Other interesting bits in the kthread include:

Link pointer: Links the kthread with other kthreads on the same queue -- dispatch queue, sleep queue, and free queue
Stack: Kernel stack pointer (address) and size
CPU affinity: Data to manage binding to a processor (pbind), as well as processor set support data.
Scheduling: Scheduling data (e.g. priority, class pointer, dispatcher queue, and timer data, etc.)
Wait channel: When blocked, this is what the kthread is waiting for
State: Thread state (e.g. running, runnable, sleeping, stopped, zombie)
Non-swappable bits: Various bits of data the kernel needs resident for thread management, signal information, LWP and proc pointers, thread ID, etc. The kthread is not pagable, but the LWP is.

Reference sys/thread.h for a complete definition of the kernel thread structure.

Advertisements

Scheduling with class
The framework on which the Solaris 2.X scheduler is built has its roots in the Unix SVR4 scheduler, which represents a complete rework of the traditional Unix scheduler. The SVR4 scheduler introduced the notion of the scheduling class, defining the policies and algorithms applied to a process or thread as belonging to a particular scheduling class, based on values established in a dispatch table. For each scheduling class, there exists a table of values and parameters the dispatcher code uses for selecting a thread to run on a processor, in addition to setting priorities based on wait time and how recently the thread had execution time on a processor. Solaris 2.X originally shipped with three scheduling classes by default: Systems (SYS), Timesharing (TS), and Realtime (RT).
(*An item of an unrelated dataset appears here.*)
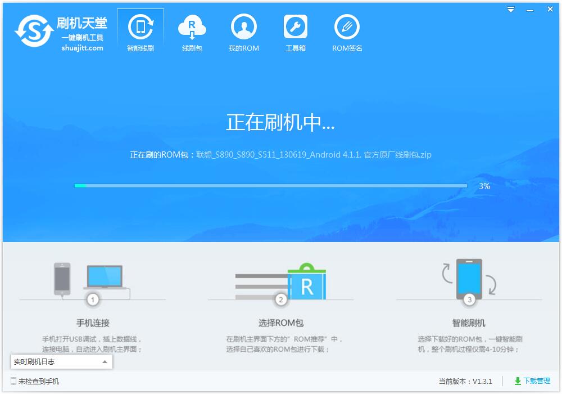Click the 我的ROM user icon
Somewhere around the Solaris 2.4 timeframe, the Interactive (IA) scheduling class was added to provide snappier interactive desktop performance (more on this in a bit). The TS class provides the traditional resource sharing behavior, such that all processes on the system get their fair share of execution time. The SYS class exists for kernel threads (e.g. the page daemon, clock thread, etc.).
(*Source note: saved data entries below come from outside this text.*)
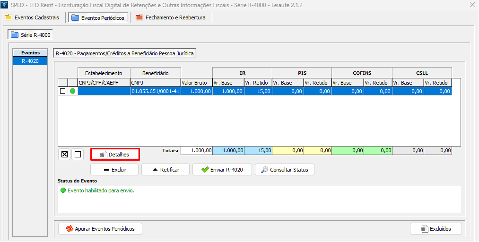Click the Beneficiário CNPJ 01.055.651/0001-41 cell
Screen dimensions: 479x242
tap(155, 91)
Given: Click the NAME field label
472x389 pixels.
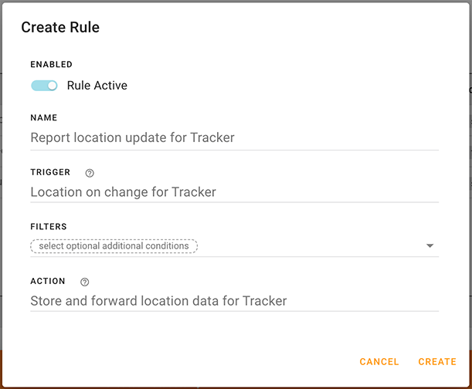Looking at the screenshot, I should pyautogui.click(x=44, y=118).
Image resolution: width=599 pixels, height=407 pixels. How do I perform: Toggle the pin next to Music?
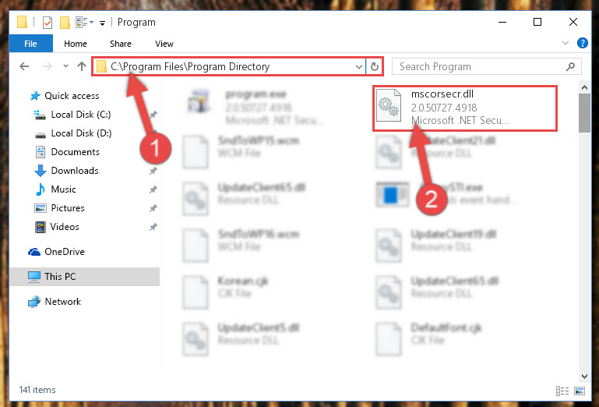(153, 189)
The RT class provides realtime scheduling behavior, meaning threads in this class have a higher global priority than TS and SYS threads. Even with these enhancements, additional changes needed to be made in order to provide realtime application support. First, the kernel had to be made preemptable, such that a realtime thread in need of a processor could preempt the kernel. The second thing that needed to be addressed was memory locking. A realtime thread cannot afford to be exposed to the latency involved in resolving a page fault. This was addressed by providing a memory locking facility, so that the developer of a realtime application can use the memcntl(2) system call or mlock(3C) library function to lock a range of pages in physical memory.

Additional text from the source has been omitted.